In conclusion, advances in immune checkpoint inhibitor-based immunotherapy have opened a new era for HCC treatment. Future clinical studies that evaluate the efficacy of combined immune checkpoint blockades in HCC patients, and further investigation of the immune biology of the TME in HCC, may provide the rationale for establishing optimal immunotherapy strategies in patients with HCC.

Conflicts of Interest

The authors have no conflicts of interest to disclose.

Ethics Statement

This article is fully based on articles which have already been published and did not involve additional patient participants.

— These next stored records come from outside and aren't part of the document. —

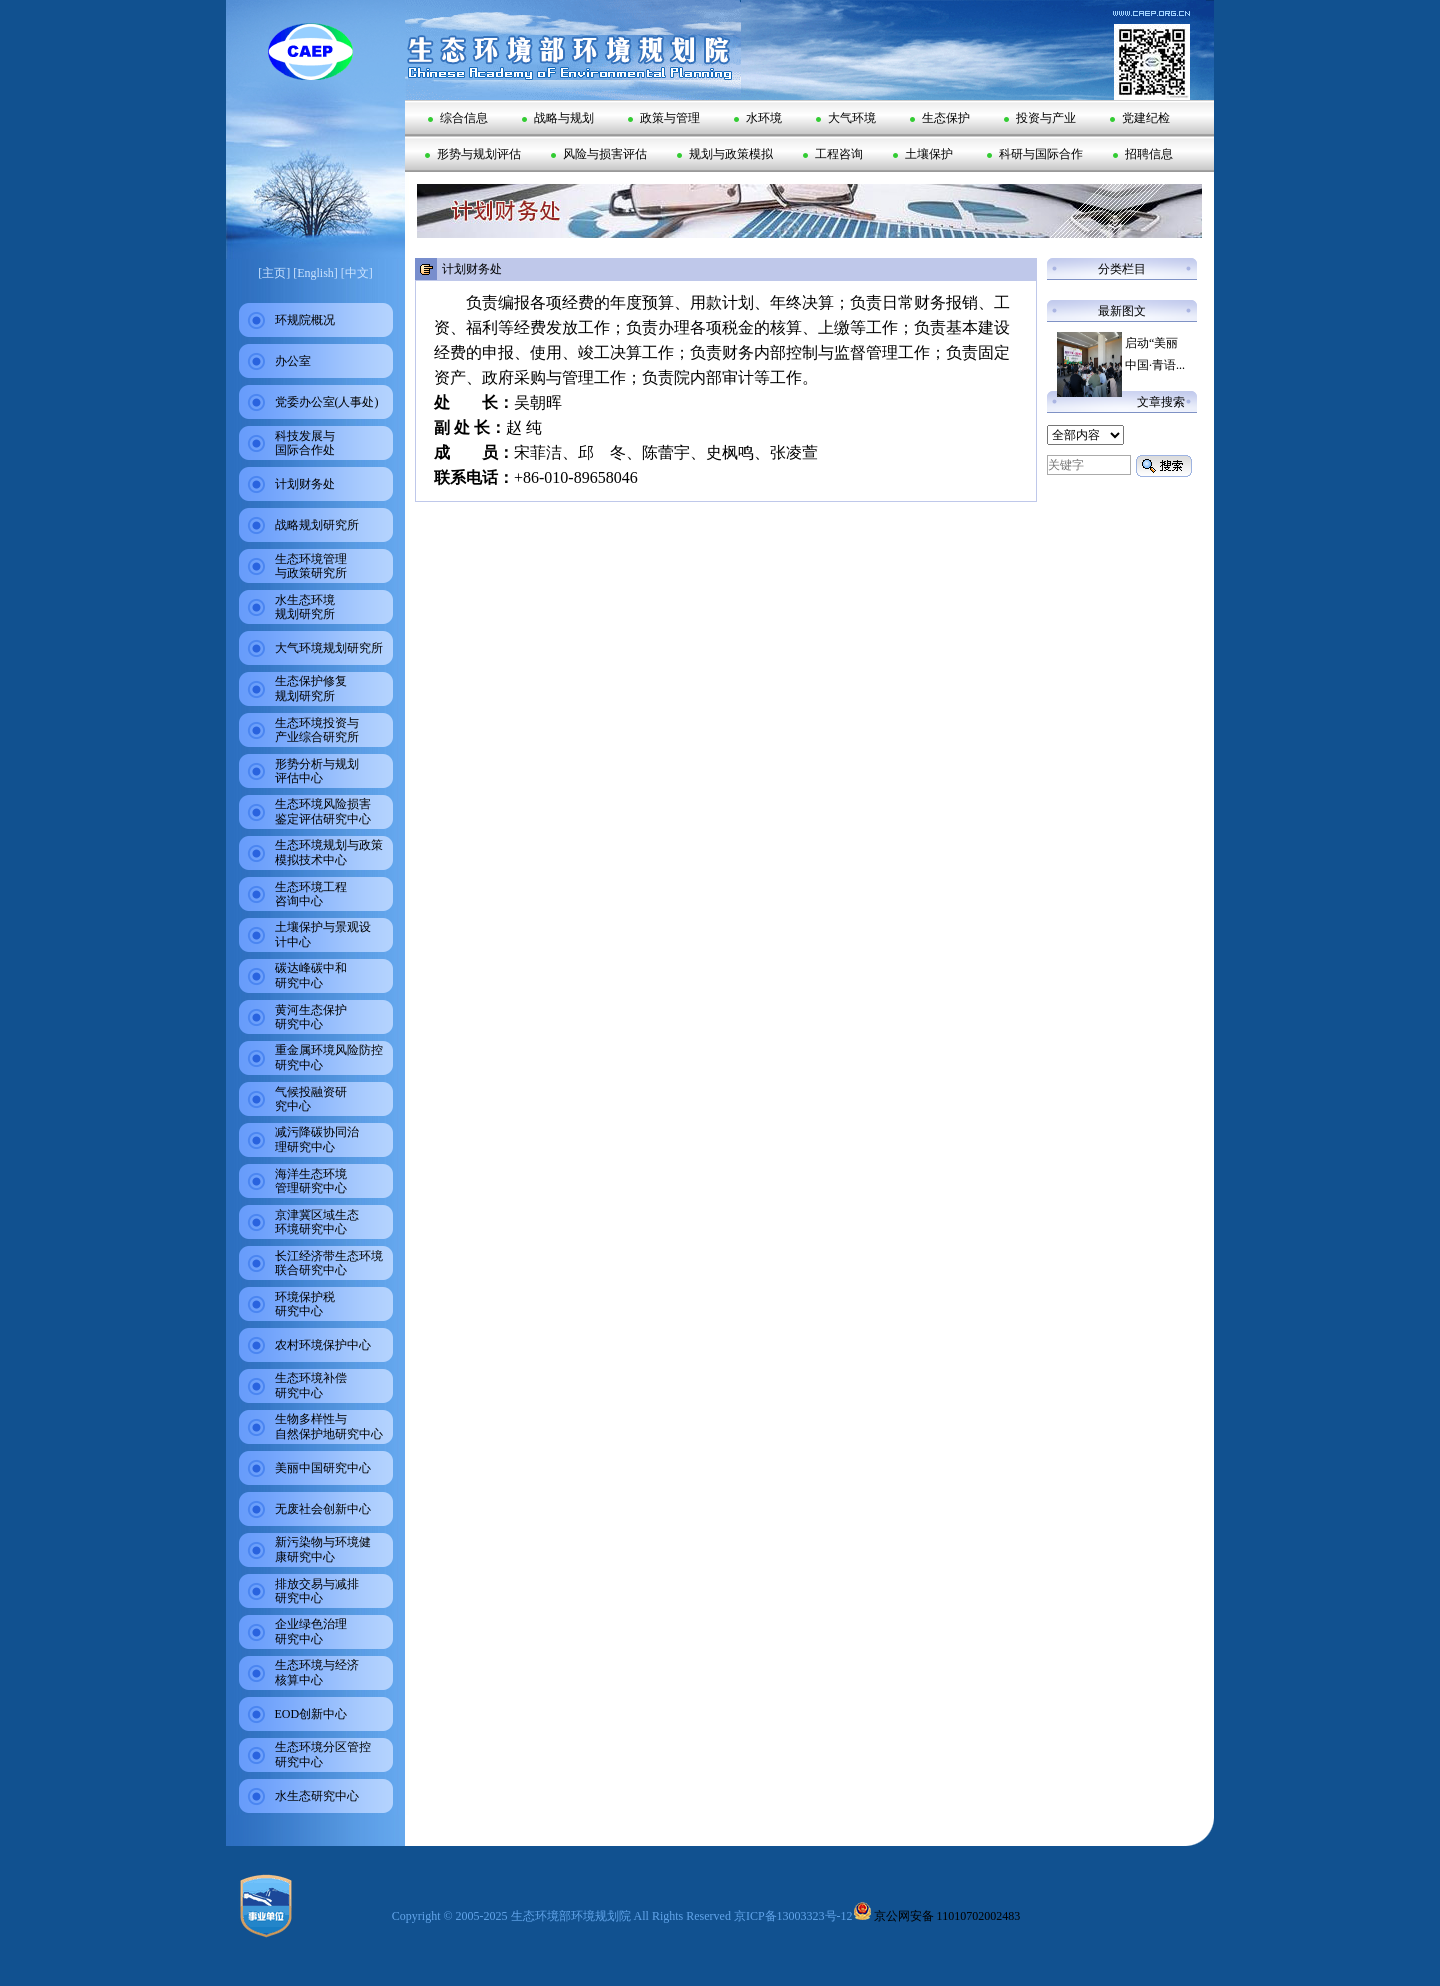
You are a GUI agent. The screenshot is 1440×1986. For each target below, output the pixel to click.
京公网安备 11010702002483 (937, 1916)
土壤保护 (923, 154)
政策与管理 (664, 118)
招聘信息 (1143, 154)
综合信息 (458, 118)
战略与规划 (558, 118)
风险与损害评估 (599, 154)
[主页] (274, 273)
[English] (315, 273)
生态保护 (940, 118)
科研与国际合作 (1035, 154)
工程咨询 (833, 154)
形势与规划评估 (473, 154)
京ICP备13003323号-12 (793, 1916)
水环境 (758, 118)
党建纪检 (1140, 118)
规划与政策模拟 (725, 154)
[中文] (357, 273)
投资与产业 (1040, 118)
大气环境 (846, 118)
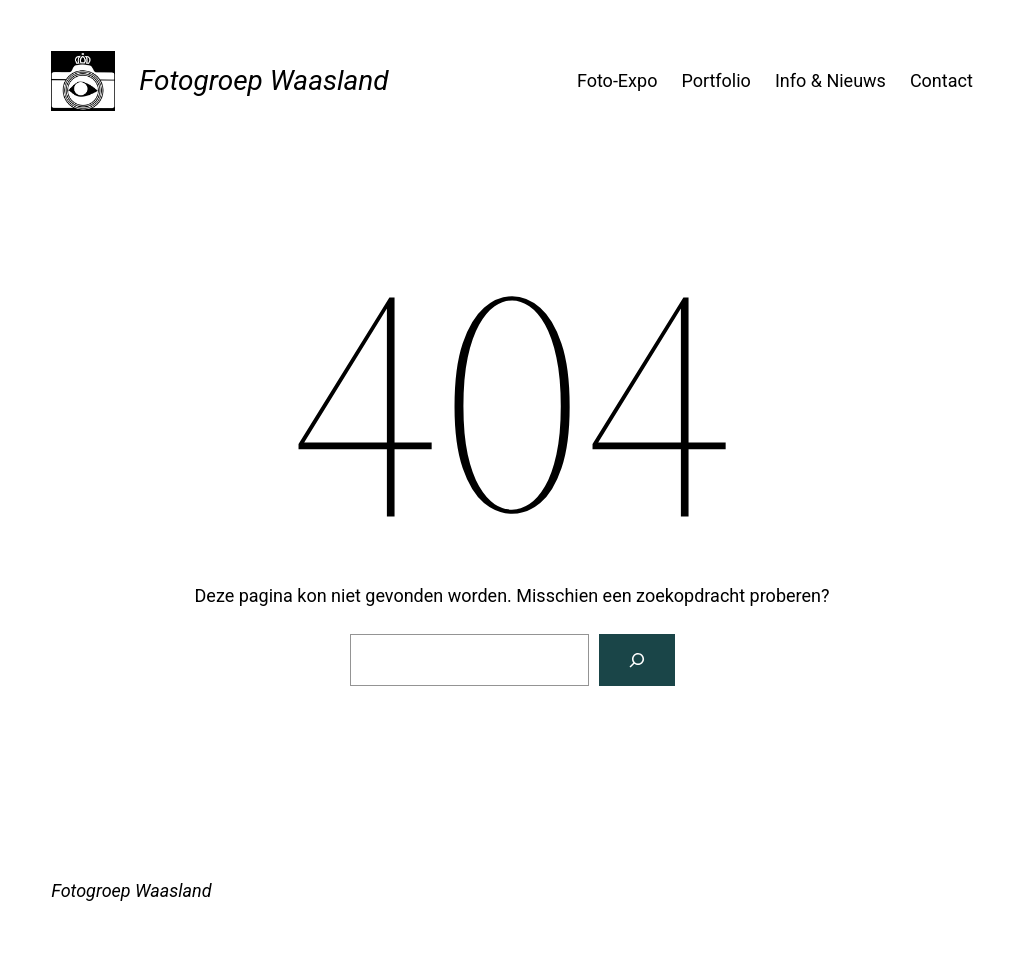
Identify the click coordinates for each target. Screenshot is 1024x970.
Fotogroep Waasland (263, 80)
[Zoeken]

Therefore, institutional review board approval or patient consent was not necessary.

Funding Statement

This work was supported by the National Research Foundation of Korea (NRF) grant funded by the Korea government (MSIT) (NRF-2019R1A2C2005176 to S.H.P).

Data Availability

Data sharing is not applicable to this article as no datasets were generated or analyzed during the study.

Author Contribution

Conception and study design: JWH and SHP

Supervision: SHP

Writing-original draft: JWH and SHP

Writing-review and editing: JWH and SHP

Funding: SHP

All authors reviewed and approved the final draft.

Table 1
Phase 3 clinical trials of immune checkpoint inhibitors for HCC
Clinical setting Regimen Trial name/number Estimated primary completion date
First-line systemic Pembrolizumab-envatinib LEAP-002/NCT03713593 May 2022
First-line systemic Nivolumab-ipilimumab CheckMate-9DW/NCT04039607 Mar 2023
First-line systemic Durvalumab-tremelimumab HIMALAYA/NCT03298451 Dec 2021
First-line systemic Atezolizumab-cabozantinib COSMIC-312/NCT03755791 Jun 2021
First-line systemic SHR-1210-apatinib NA/NCT03764293 Dec 2021
First-line systemic Sintilimab-IBI305 (anti-VEGF) ORIENT-32/NCT03794440 Dec 2022
First-line systemic Tislelizumab RATIONLALE-301/NCT03412773 May 2022
Adjuvant resection/ablation Pembrolizumab KEYNOTE-937/NCT03867084 Jun 2025
Adjuvant resection/ablation Nivolumab CheckMate-9DX/NCT03383458 Jan 2023
Adjuvant resection/ablation Atezolizumab-bevacizumab IMbrave-050/NCT04102098 Mar 2023
Adjuvant resection/ablation Durvalumab-bevacizumab EMERALD-2/NCT03847428 May 2023
Adjuvant TACE Durvalumab or Durvalumab-bevacizumab EMERALD-1/NCT03778957 Sep 2022
Adjuvant TACE Nivolumab or Nivolumab-ipilimumab CheckMate-74W/NCT04340193 Feb 2026
Adjuvant TACE Pembrolizumab-lenvatinib LEAP-012/NCT04246177 Apr 2025
Adjuvant TACE beads Nivolumab TACE-3/NCT04268888 Jun 2025

VEGF, vascular endothelial growth factor; TACE, transcatheter arterial chemoembolization.